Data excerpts
========================================================================
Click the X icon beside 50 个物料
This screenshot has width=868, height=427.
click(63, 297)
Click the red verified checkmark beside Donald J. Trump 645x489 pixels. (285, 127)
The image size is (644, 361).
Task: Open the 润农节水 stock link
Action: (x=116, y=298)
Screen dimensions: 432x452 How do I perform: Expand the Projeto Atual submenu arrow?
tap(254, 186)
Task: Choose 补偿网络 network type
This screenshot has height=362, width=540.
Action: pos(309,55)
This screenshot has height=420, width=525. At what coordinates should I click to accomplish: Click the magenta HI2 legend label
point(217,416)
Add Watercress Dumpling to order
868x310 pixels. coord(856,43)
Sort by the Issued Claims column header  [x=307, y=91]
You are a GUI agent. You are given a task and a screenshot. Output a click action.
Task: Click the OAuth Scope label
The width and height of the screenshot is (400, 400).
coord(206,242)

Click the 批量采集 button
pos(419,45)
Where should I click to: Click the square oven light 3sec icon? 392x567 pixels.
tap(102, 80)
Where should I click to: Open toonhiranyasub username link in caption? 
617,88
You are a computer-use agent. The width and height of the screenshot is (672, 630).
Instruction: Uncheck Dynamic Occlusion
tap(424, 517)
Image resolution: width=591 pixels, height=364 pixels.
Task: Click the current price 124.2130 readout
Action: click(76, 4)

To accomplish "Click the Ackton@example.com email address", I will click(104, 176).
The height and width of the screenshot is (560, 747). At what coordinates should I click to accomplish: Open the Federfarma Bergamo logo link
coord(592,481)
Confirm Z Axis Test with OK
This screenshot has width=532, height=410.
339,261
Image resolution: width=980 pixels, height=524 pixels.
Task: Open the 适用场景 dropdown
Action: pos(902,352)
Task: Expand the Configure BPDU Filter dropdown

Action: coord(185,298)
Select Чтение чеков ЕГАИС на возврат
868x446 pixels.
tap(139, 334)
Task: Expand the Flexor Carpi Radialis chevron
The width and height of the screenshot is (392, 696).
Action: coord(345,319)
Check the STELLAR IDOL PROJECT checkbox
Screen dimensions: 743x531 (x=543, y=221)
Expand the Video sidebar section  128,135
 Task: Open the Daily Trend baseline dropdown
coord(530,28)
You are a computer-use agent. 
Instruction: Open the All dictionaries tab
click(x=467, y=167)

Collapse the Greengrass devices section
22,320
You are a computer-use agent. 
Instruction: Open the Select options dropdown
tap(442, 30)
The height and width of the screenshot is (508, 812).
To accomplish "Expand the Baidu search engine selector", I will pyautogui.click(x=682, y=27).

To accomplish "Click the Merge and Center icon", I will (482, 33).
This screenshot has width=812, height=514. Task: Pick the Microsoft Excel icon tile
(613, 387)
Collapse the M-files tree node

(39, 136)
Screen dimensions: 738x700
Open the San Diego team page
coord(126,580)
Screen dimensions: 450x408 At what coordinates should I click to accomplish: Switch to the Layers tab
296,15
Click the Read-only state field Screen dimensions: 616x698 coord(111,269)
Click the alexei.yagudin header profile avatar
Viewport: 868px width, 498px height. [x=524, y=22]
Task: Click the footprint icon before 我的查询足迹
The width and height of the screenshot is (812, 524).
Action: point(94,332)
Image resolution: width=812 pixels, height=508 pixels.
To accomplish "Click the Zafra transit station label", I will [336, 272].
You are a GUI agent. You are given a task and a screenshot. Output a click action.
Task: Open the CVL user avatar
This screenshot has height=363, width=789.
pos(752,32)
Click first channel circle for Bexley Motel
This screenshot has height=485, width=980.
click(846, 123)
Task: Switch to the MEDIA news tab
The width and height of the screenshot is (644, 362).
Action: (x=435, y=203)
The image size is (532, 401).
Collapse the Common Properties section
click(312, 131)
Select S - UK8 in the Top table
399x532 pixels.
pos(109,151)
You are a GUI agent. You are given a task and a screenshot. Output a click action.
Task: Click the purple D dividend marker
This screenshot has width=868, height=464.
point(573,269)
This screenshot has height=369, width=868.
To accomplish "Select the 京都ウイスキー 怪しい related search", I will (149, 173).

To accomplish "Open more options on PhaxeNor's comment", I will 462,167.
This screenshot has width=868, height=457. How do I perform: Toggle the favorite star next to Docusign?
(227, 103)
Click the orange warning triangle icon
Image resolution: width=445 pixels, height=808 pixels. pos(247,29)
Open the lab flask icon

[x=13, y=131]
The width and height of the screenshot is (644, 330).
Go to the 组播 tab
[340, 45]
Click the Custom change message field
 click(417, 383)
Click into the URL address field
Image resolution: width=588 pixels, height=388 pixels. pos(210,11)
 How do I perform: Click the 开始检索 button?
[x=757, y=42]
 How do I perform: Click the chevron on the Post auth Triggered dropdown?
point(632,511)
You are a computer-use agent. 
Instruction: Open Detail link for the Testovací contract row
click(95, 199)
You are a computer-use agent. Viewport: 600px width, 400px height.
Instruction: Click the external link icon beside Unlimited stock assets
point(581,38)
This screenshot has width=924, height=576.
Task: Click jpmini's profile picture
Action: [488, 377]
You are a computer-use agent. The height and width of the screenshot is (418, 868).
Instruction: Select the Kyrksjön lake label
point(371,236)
========================================================================
Work to be completed
What you return must be the lines above that run from the line with "Check the STELLAR IDOL PROJECT checkbox" to the line with "The height and width of the screenshot is (508, 812).", inclusive, each copied exactly.

Answer to the exercise
Check the STELLAR IDOL PROJECT checkbox
Screen dimensions: 743x531 (x=543, y=221)
Expand the Video sidebar section  128,135
 Task: Open the Daily Trend baseline dropdown
coord(530,28)
You are a computer-use agent. 
Instruction: Open the All dictionaries tab
click(x=467, y=167)

Collapse the Greengrass devices section
22,320
You are a computer-use agent. 
Instruction: Open the Select options dropdown
tap(442, 30)
The height and width of the screenshot is (508, 812).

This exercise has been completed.